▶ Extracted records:
───
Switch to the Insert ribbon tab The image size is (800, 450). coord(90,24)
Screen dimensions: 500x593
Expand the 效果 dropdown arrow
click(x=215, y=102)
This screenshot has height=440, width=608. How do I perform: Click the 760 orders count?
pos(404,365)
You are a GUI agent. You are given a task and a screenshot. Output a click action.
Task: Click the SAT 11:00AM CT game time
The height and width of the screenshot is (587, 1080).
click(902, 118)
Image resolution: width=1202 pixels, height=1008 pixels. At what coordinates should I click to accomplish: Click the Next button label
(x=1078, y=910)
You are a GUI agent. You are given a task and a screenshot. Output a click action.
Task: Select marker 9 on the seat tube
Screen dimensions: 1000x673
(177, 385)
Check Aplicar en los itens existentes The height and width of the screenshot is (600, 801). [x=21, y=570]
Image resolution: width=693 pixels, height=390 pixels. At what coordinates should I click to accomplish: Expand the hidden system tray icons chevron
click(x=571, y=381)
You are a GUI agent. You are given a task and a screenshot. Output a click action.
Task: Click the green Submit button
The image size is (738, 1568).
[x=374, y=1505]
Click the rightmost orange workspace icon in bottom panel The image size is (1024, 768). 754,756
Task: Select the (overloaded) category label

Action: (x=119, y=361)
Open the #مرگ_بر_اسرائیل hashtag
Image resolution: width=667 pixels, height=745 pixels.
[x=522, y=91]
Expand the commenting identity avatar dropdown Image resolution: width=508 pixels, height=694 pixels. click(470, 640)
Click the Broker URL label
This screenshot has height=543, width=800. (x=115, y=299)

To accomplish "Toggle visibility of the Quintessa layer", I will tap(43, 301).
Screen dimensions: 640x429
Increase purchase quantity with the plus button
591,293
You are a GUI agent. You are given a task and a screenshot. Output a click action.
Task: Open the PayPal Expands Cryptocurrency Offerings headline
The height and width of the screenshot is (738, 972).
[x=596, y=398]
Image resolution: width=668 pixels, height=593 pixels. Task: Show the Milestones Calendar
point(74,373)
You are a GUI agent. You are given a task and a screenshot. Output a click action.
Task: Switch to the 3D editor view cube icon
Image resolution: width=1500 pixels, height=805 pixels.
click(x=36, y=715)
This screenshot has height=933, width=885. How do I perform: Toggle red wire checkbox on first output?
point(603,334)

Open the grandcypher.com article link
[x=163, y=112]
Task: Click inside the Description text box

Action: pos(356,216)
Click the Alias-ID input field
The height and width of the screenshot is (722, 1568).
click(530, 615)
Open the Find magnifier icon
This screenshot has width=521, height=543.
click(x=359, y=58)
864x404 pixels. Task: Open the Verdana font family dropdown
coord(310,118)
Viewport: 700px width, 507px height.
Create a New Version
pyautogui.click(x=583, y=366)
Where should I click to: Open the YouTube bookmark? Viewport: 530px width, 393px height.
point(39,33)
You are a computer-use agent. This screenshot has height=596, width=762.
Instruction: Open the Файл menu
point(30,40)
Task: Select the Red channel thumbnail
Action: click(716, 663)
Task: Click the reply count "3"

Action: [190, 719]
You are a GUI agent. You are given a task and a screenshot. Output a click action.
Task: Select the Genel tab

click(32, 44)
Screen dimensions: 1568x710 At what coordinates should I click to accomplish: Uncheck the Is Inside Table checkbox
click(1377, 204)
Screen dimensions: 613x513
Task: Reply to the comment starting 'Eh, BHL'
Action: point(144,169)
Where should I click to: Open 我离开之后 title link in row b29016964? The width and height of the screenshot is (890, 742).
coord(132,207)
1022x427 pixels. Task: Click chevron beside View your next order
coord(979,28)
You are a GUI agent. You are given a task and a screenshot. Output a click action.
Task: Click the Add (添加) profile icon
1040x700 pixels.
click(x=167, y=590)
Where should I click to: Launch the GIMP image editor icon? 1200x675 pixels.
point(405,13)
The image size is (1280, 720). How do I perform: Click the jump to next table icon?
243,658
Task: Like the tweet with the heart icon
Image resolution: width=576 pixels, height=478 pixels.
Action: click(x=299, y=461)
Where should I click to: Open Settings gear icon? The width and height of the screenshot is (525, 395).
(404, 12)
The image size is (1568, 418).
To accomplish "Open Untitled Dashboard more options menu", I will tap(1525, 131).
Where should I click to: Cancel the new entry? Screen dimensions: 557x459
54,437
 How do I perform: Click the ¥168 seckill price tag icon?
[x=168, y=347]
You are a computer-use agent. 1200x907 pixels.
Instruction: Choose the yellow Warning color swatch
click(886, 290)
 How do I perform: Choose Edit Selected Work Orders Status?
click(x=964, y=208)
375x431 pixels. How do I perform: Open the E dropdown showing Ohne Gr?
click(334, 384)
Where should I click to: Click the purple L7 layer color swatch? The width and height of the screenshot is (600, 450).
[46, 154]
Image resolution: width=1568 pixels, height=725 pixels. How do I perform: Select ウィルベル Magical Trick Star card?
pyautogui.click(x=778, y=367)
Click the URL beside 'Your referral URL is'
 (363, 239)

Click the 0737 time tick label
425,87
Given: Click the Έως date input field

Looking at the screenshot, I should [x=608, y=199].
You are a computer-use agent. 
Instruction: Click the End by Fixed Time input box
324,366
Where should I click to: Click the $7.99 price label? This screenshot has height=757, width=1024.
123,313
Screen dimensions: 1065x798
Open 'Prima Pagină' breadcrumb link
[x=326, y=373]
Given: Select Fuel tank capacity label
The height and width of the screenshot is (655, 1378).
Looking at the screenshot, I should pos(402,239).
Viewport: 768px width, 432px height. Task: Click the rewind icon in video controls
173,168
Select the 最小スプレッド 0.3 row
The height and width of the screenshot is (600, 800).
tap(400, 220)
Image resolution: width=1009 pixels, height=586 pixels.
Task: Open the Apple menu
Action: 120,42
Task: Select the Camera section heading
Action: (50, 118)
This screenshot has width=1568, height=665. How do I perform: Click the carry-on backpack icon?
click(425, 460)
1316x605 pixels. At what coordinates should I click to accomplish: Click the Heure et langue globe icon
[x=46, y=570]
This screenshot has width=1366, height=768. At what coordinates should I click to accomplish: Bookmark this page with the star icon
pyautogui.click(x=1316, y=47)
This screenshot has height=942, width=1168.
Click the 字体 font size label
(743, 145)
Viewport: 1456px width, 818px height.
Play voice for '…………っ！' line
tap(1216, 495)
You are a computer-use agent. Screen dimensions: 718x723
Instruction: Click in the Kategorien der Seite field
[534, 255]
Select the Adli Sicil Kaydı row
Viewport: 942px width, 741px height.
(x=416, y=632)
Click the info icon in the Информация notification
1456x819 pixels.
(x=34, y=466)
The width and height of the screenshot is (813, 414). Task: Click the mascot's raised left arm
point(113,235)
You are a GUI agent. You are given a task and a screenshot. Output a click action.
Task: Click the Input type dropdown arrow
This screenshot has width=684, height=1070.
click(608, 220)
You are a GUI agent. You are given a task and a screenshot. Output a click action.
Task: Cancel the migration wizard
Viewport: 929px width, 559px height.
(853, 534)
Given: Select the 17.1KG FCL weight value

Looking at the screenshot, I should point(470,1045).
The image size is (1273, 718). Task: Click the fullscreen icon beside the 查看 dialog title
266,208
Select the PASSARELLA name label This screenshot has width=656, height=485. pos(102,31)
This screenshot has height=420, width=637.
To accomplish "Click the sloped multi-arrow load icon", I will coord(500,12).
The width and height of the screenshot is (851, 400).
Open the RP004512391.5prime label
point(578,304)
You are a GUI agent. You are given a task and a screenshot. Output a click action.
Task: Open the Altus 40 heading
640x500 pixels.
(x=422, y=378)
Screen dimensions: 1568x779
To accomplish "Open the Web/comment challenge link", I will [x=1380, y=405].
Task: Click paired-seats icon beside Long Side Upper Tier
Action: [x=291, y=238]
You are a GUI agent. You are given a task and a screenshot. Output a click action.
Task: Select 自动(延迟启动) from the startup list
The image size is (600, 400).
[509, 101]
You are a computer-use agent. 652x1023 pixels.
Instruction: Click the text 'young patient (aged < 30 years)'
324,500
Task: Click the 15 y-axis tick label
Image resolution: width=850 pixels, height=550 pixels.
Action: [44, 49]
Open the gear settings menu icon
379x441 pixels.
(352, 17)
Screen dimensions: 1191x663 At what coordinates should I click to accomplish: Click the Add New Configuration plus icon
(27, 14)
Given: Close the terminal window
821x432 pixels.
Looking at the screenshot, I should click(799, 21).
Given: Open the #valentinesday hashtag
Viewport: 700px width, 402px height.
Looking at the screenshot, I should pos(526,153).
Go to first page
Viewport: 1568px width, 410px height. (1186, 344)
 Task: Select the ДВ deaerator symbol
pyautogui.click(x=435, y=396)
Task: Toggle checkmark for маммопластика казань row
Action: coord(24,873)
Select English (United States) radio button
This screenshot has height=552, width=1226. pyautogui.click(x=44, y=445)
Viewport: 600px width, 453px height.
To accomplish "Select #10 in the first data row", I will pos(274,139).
───
▶ Work instruction: Write out a verbatim copy of the data, beginning with its first line and ending with the line that contains "Task: Open the PayPal".

▶ Exercise solution:
Switch to the Insert ribbon tab The image size is (800, 450). coord(90,24)
Screen dimensions: 500x593
Expand the 效果 dropdown arrow
click(x=215, y=102)
This screenshot has height=440, width=608. How do I perform: Click the 760 orders count?
pos(404,365)
You are a GUI agent. You are given a task and a screenshot. Output a click action.
Task: Click the SAT 11:00AM CT game time
The height and width of the screenshot is (587, 1080).
click(902, 118)
Image resolution: width=1202 pixels, height=1008 pixels. At what coordinates should I click to accomplish: Click the Next button label
(x=1078, y=910)
You are a GUI agent. You are given a task and a screenshot. Output a click action.
Task: Select marker 9 on the seat tube
Screen dimensions: 1000x673
(177, 385)
Check Aplicar en los itens existentes The height and width of the screenshot is (600, 801). [x=21, y=570]
Image resolution: width=693 pixels, height=390 pixels. At what coordinates should I click to accomplish: Expand the hidden system tray icons chevron
click(x=571, y=381)
You are a GUI agent. You are given a task and a screenshot. Output a click action.
Task: Click the green Submit button
The image size is (738, 1568).
[x=374, y=1505]
Click the rightmost orange workspace icon in bottom panel The image size is (1024, 768). 754,756
Task: Select the (overloaded) category label

Action: (x=119, y=361)
Open the #مرگ_بر_اسرائیل hashtag
Image resolution: width=667 pixels, height=745 pixels.
[x=522, y=91]
Expand the commenting identity avatar dropdown Image resolution: width=508 pixels, height=694 pixels. click(470, 640)
Click the Broker URL label
This screenshot has height=543, width=800. (x=115, y=299)

To accomplish "Toggle visibility of the Quintessa layer", I will tap(43, 301).
Screen dimensions: 640x429
Increase purchase quantity with the plus button
591,293
You are a GUI agent. You are given a task and a screenshot. Output a click action.
Task: Open the PayPal Expands Cryptocurrency Offerings headline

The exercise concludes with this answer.